[Description of the task]
Drop all pictures and repeat exactly the lines from the line holding "This screenshot has" through the end of the records.

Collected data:
----------------

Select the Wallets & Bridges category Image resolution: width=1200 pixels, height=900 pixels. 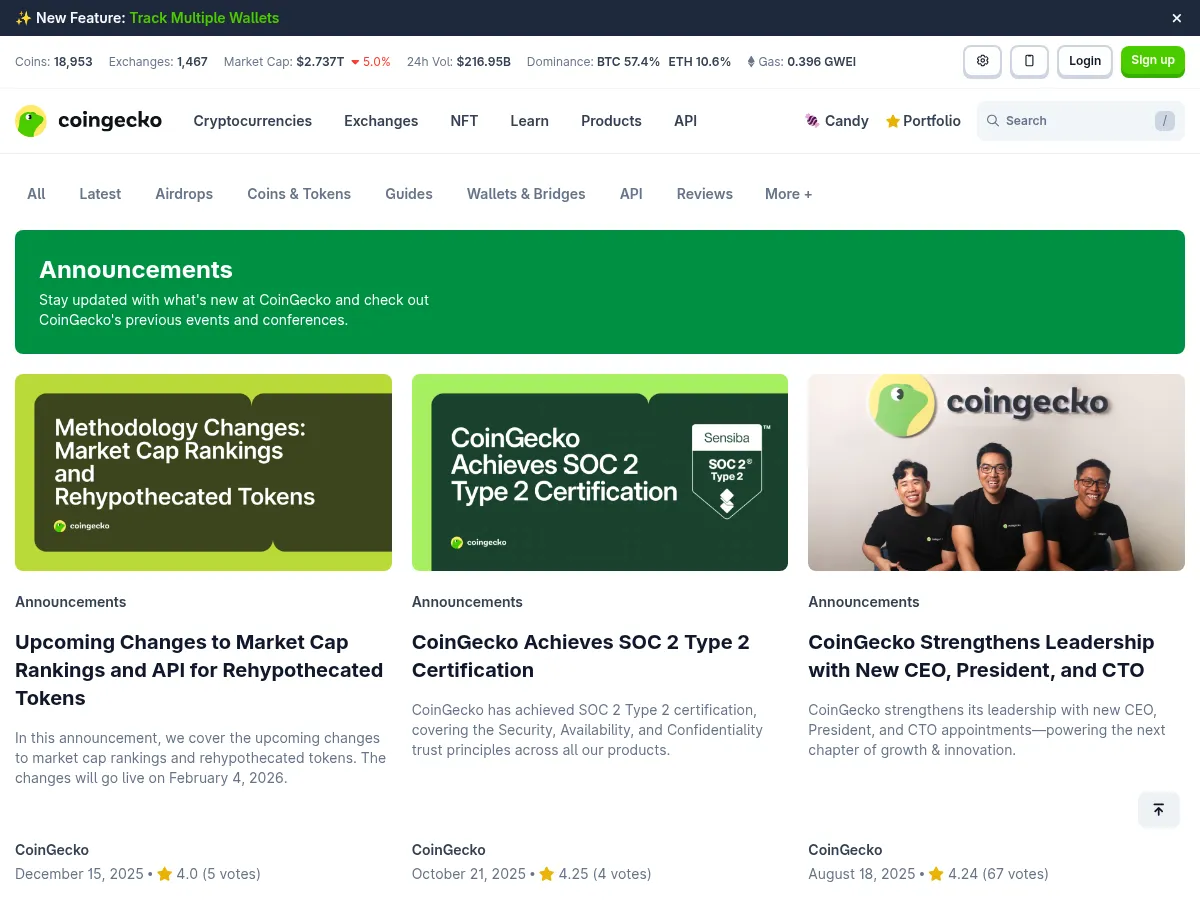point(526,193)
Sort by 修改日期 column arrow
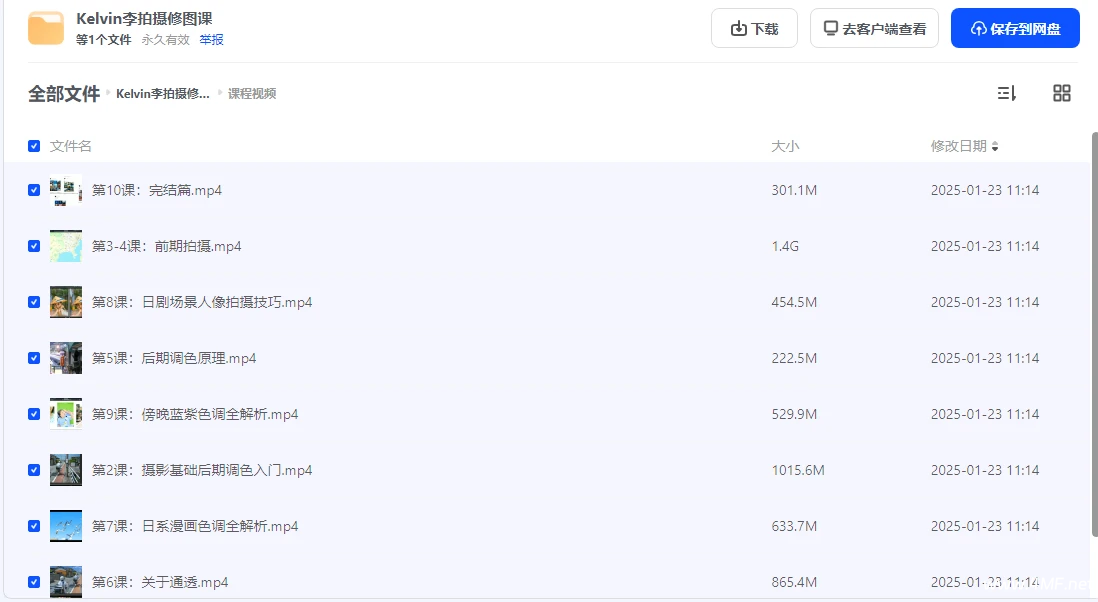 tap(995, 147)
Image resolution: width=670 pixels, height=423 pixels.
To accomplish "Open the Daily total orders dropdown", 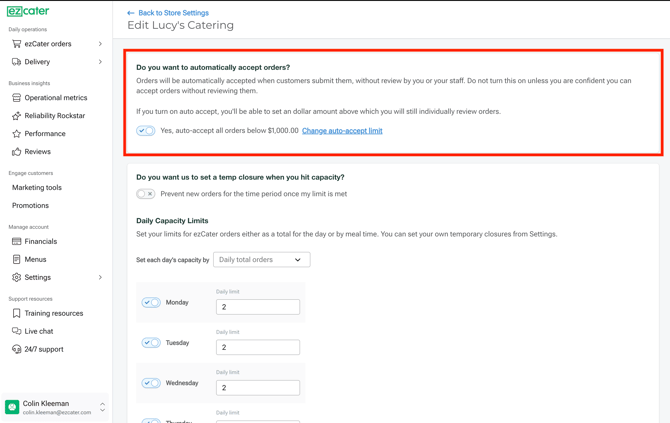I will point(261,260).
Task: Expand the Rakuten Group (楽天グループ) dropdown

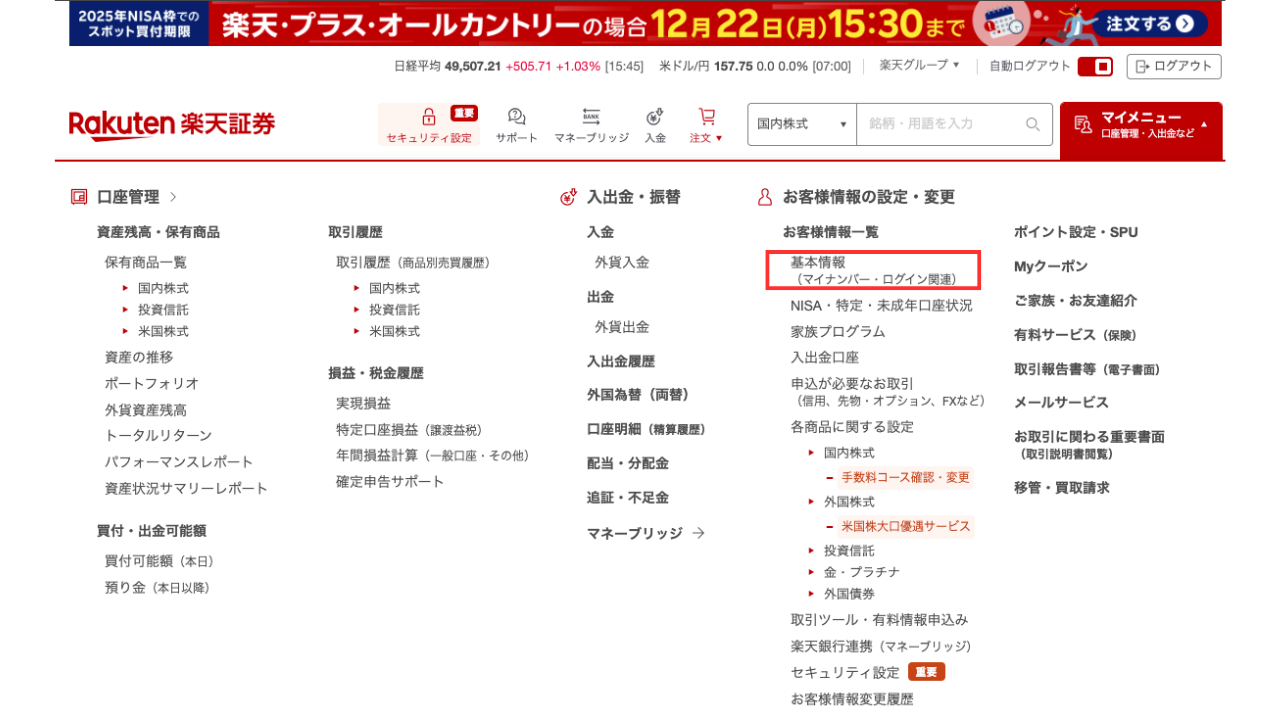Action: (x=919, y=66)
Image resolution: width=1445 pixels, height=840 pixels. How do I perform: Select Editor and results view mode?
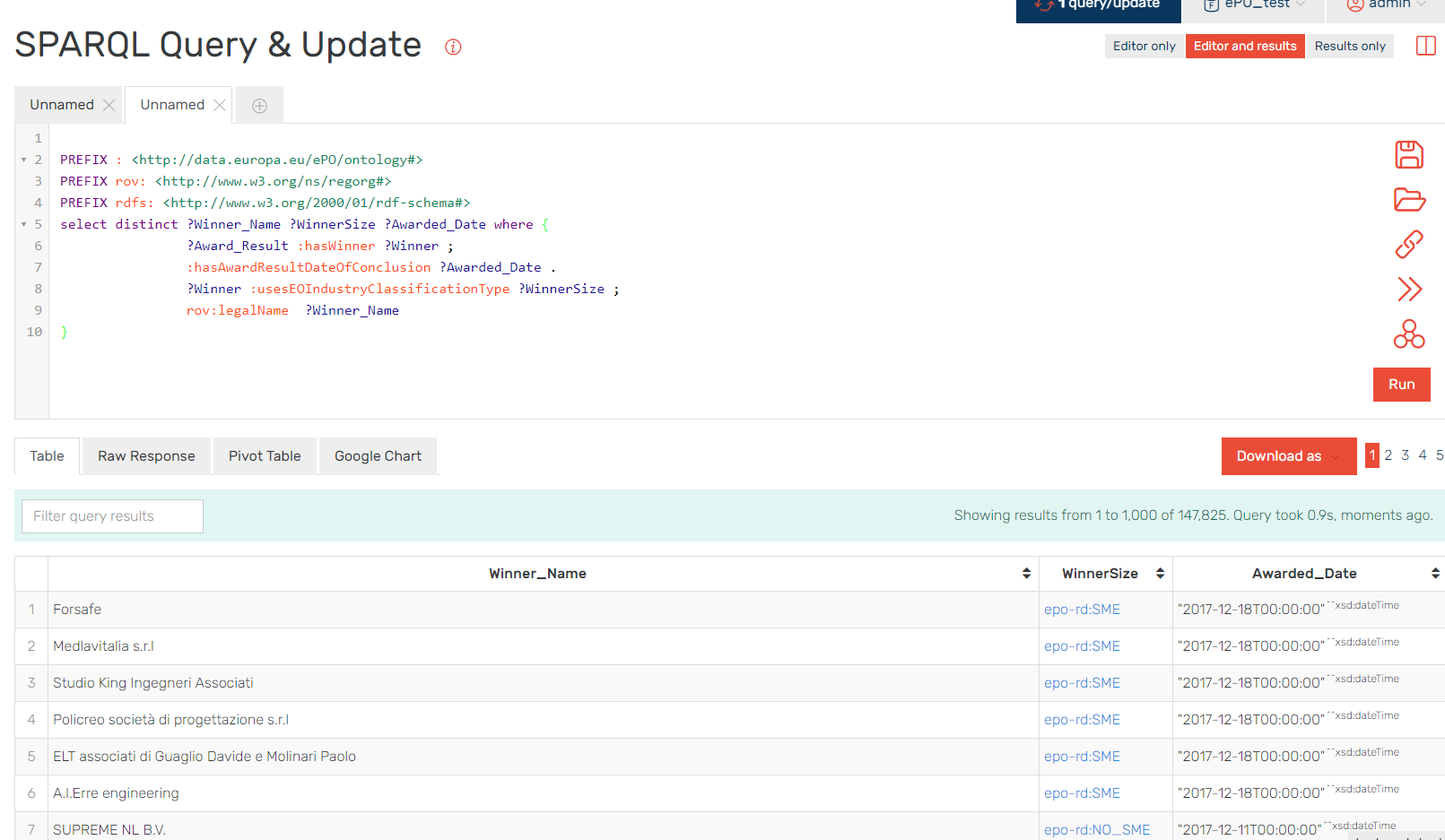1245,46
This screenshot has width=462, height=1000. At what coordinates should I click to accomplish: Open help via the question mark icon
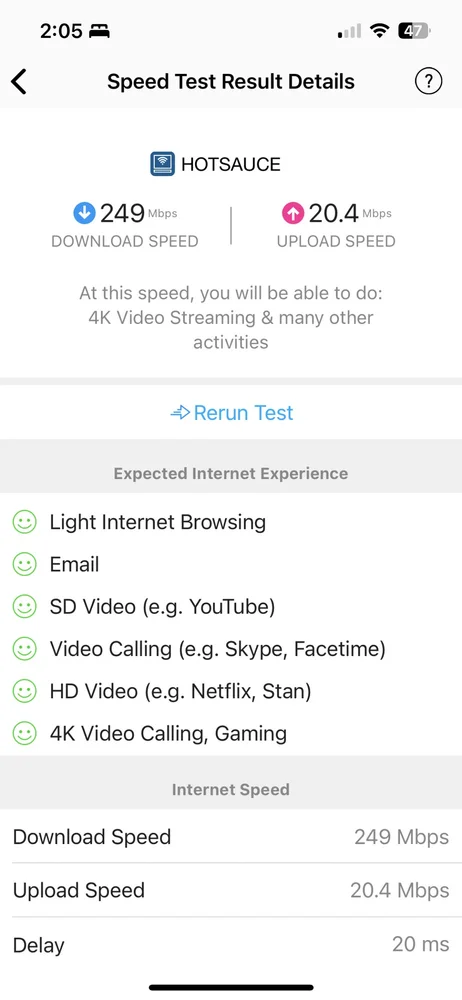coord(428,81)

----------------

[Reply to the task]
This screenshot has width=462, height=1000. At what coordinates should I click to accomplish: Open help via the question mark icon
coord(428,81)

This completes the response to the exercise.